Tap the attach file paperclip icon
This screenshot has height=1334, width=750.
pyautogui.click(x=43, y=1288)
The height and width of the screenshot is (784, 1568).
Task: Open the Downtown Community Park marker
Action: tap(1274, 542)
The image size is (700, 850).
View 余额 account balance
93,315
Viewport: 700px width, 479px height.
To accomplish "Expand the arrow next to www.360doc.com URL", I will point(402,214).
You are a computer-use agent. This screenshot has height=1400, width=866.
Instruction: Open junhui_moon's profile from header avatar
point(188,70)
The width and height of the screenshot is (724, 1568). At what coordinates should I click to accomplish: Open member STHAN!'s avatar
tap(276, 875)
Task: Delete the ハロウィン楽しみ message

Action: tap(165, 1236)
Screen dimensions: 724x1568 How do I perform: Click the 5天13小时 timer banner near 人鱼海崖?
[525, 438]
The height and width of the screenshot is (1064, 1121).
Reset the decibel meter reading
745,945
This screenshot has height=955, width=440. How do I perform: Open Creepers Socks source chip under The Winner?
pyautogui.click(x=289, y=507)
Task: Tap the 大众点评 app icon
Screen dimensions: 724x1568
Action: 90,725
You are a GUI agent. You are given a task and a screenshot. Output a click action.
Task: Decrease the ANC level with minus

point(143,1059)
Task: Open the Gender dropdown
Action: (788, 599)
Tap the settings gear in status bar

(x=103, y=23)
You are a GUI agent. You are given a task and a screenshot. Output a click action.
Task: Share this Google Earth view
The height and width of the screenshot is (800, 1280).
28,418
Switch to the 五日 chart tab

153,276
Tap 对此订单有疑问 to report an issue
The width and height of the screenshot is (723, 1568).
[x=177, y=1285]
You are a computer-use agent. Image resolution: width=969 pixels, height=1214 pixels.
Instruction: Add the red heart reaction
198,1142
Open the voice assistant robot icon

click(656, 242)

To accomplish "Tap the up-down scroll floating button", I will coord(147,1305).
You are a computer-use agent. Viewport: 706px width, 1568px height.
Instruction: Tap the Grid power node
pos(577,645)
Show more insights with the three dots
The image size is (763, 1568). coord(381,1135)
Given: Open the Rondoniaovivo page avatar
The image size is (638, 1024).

THE TASK: Format the data from the line with "Given: Open the Rondoniaovivo page avatar" through the end of the data as a numbered list, leaving out any blank lines.

SOLUTION TO THIS EXERCISE:
1. Given: Open the Rondoniaovivo page avatar
2. The image size is (638, 1024).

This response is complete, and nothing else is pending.